The Credit Defaults data set contains four variables:

• Default rate on investment-grade corporate bonds (IGD)

• Percentage of investment-grade bond issuers first rated 3 years ago (AGE)

• One-year-ahead forecast of the change in corporate profits, adjusted for inflation (CPF)

• Spread between corporate bond yields and those of comparable government bonds (SPR)

Assume that an ARIMAX(1,0,0) model is appropriate to fit IGD using AGE, CPF, and SPR as exogenous predictors. Load the Credit Defaults data set. Assign the response IGD to `y`. Assign the predictors AGE, CPF, and SPR to the matrix `X`.

```load Data_CreditDefaults X = Data(:,[1 3:4]); T = size(X,1); y = Data(:,5);```

The response and exogenous predictor series should be stationary before you continue. If your response is not stationary, then specify the degree of integration in the `arima` statement. If your exogenous predictors are not stationary, then you must difference them using `diff`. The series in this example are stationary to not distract from its main purpose.

Separate the initial values from the main response and exogenous predictors. Choose initial values for the regression coefficients `Beta0`.

```y0 = y(1); yEst = y(2:T); XEst = X(2:end,:); Beta0 = [0.5 0.5 0.5];```

`y0` initializes the response series and `yest` is the main response series for estimation. `XEst` is the main exogenous predictor matrix for estimation.

Specify the model `Mdl` to fit to the data.

`Mdl = arima(1,0,0);`

Fit the model to the data and specify the initial values.

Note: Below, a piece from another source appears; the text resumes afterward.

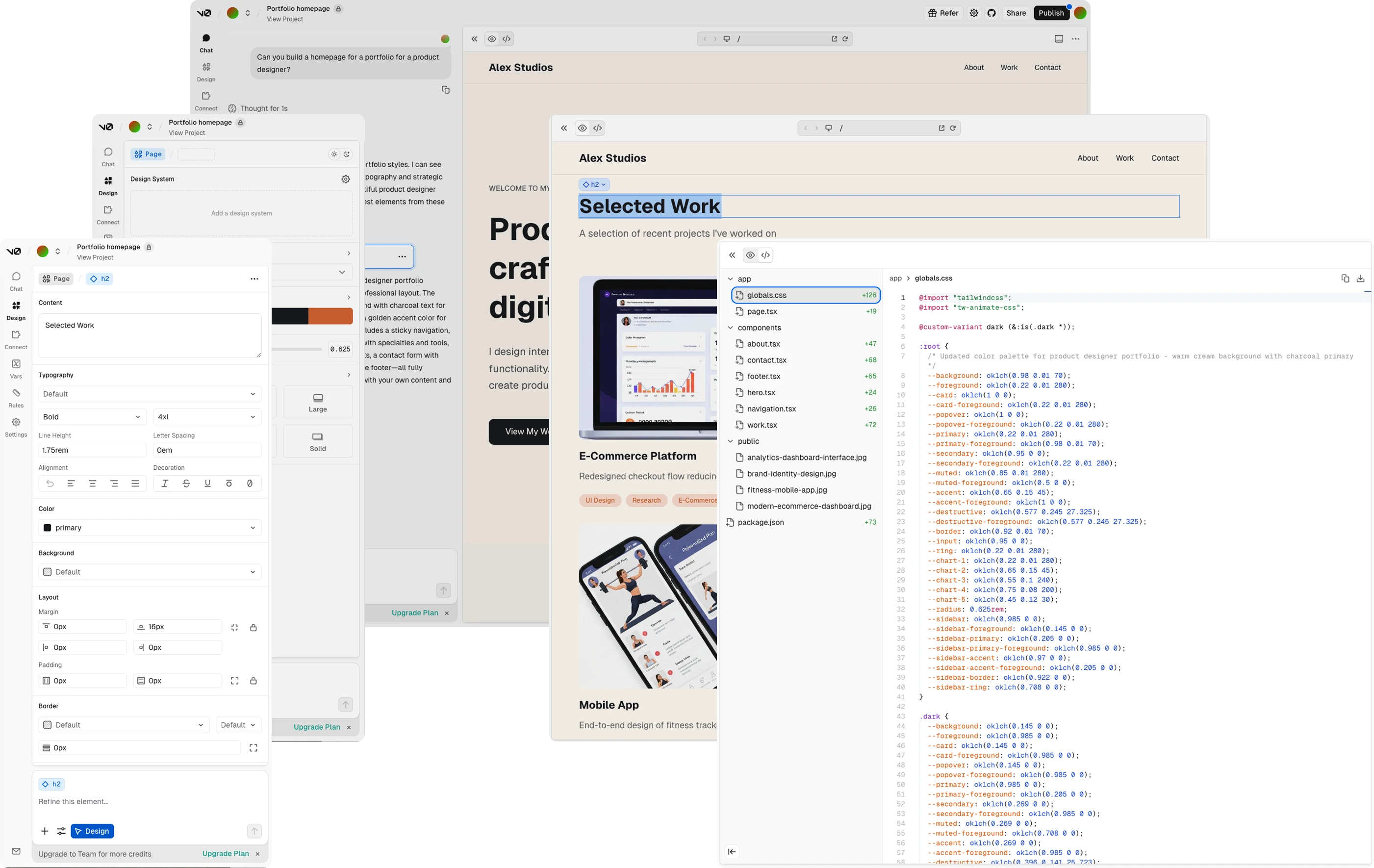Open work.tsx in file tree
The width and height of the screenshot is (1374, 868).
click(x=762, y=425)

```EstMdl = estimate(Mdl,yEst,'X',XEst,... 'Y0',y0,'Beta0',Beta0);```
``` ARIMAX(1,0,0) Model (Gaussian Distribution): Value StandardError TStatistic PValue _________ _____________ __________ ________ Constant -0.20477 0.26608 -0.76958 0.44155 AR{1} -0.017311 0.56562 -0.030606 0.97558 Beta(1) 0.023933 0.021842 1.0957 0.27319 Beta(2) -0.01246 0.0074992 -1.6615 0.096603 Beta(3) 0.068087 0.074504 0.91388 0.36078 Variance 0.0053946 0.0022439 2.4041 0.016212 ```

References

[1] Box, G. E. P., G. M. Jenkins, and G. C. Reinsel. Time Series Analysis: Forecasting and Control 3rd ed. Englewood Cliffs, NJ: Prentice Hall, 1994.

[2] Enders, W. Applied Econometric Time Series. Hoboken, NJ: John Wiley & Sons, 1995.

[3] Greene, W. H. Econometric Analysis. 3rd ed. Upper Saddle River, NJ: Prentice Hall, 1997.

[4] Hamilton, J. D. Time Series Analysis. Princeton, NJ: Princeton University Press, 1994.